## The data

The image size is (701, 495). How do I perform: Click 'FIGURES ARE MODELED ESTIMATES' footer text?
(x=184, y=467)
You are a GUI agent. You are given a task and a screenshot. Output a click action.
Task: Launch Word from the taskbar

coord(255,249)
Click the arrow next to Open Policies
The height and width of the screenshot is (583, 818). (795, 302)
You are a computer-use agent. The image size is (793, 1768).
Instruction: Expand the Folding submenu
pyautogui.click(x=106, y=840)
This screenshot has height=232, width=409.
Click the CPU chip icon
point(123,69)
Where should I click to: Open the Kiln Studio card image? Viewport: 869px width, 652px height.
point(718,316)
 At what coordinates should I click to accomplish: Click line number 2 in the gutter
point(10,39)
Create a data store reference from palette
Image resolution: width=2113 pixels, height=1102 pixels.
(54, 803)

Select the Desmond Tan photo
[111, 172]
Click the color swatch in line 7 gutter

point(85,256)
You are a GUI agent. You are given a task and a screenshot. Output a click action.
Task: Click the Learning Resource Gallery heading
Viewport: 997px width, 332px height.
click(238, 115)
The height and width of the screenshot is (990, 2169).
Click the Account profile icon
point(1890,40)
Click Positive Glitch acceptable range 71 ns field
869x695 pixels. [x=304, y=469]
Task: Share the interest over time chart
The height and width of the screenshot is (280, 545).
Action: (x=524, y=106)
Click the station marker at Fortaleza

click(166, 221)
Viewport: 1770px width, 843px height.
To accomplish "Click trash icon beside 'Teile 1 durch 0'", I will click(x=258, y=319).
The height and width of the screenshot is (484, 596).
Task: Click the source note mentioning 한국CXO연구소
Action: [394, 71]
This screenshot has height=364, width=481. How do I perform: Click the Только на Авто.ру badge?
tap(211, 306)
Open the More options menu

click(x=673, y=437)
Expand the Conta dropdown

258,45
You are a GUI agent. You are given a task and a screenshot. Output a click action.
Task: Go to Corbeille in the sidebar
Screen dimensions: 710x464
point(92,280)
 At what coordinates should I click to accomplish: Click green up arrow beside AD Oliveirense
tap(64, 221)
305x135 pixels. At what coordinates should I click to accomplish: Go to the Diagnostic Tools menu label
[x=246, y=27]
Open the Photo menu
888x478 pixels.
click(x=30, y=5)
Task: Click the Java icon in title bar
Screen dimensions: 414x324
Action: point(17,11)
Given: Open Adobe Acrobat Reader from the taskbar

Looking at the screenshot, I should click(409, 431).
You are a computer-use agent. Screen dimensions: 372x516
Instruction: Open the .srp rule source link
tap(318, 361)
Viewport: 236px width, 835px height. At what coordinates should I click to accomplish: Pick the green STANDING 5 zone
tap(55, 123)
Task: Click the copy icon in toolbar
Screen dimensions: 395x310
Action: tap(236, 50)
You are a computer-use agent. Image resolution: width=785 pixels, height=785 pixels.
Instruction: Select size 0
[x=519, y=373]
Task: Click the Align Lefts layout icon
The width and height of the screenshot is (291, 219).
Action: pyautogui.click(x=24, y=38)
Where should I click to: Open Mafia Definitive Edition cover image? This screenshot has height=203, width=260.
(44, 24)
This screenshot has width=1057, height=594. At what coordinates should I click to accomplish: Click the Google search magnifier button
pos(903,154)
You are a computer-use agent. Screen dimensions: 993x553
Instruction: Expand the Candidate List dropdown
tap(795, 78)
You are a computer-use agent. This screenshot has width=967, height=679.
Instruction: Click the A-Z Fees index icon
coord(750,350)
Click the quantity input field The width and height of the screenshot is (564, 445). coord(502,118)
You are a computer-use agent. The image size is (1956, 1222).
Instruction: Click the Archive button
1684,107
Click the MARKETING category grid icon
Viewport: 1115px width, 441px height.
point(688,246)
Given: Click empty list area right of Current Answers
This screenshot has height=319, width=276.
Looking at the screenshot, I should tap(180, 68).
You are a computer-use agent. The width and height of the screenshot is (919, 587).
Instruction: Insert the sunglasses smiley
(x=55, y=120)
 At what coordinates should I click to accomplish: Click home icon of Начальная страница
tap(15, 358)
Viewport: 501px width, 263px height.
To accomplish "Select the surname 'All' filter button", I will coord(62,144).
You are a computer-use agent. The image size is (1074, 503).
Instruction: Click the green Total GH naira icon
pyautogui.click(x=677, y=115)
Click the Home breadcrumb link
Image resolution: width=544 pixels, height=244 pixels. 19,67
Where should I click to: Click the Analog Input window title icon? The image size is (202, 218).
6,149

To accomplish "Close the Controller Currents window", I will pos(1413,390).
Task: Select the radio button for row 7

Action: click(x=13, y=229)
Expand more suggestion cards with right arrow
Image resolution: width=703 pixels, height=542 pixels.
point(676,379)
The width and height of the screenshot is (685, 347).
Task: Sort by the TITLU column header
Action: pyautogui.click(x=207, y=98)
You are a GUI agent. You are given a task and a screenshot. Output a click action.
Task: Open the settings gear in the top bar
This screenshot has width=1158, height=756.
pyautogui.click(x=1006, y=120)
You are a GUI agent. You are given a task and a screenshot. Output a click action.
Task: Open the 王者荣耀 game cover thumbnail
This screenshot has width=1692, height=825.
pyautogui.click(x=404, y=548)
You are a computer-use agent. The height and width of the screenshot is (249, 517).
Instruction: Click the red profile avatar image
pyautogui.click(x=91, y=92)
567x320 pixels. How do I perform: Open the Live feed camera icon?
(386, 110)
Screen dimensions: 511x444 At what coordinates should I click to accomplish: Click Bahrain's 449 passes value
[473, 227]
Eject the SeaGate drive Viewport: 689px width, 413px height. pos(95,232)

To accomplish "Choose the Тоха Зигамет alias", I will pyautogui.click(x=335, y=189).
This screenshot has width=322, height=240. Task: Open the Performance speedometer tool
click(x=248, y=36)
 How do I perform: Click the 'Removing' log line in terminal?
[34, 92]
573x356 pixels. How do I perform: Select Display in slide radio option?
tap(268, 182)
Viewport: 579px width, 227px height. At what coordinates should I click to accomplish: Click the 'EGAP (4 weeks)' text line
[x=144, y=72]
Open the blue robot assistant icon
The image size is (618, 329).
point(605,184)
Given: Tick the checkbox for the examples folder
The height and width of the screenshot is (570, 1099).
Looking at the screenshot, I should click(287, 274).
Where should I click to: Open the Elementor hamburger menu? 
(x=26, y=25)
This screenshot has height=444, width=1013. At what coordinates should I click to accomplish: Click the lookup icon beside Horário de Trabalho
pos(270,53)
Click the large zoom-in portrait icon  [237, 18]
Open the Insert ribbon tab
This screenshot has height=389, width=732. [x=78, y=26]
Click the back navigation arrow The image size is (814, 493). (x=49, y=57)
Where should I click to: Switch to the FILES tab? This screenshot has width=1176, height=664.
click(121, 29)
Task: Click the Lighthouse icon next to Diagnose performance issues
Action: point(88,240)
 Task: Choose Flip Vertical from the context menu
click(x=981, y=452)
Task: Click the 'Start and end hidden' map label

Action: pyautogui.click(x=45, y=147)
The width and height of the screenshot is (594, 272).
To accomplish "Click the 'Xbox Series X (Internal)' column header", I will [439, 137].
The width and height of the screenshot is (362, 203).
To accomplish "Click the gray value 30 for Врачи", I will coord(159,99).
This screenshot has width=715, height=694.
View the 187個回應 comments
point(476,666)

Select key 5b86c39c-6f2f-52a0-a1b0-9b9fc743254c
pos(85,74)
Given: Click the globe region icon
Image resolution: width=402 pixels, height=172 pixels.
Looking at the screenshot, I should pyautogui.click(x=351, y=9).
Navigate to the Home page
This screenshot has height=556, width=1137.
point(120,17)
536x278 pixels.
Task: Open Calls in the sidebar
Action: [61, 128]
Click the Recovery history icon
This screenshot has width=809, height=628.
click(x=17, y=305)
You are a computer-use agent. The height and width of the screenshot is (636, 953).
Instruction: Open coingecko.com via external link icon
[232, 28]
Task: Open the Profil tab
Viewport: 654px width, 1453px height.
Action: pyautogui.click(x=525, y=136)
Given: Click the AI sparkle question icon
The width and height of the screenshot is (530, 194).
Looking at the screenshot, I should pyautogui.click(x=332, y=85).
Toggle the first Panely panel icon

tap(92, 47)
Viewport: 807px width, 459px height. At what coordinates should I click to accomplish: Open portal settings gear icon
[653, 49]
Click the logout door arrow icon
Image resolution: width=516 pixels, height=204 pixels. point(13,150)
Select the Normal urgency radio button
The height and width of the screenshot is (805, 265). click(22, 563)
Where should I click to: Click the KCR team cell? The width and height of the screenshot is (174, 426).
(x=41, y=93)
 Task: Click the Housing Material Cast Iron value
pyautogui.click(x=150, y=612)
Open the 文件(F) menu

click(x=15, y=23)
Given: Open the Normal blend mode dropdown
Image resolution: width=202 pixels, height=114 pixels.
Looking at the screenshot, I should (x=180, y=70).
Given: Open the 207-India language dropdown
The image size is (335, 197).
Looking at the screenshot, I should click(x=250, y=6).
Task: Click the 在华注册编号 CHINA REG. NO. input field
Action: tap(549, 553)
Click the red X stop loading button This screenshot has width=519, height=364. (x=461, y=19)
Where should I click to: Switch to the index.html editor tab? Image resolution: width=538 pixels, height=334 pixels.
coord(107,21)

## What you are asked to do
Among the records above, repeat exactly the line with "567x320 pixels. How", the line with "Eject the SeaGate", and every line in between, and only those.

## Result of this exercise
567x320 pixels. How do I perform: Open the Live feed camera icon?
(386, 110)
Screen dimensions: 511x444 At what coordinates should I click to accomplish: Click Bahrain's 449 passes value
[473, 227]
Eject the SeaGate drive Viewport: 689px width, 413px height. pos(95,232)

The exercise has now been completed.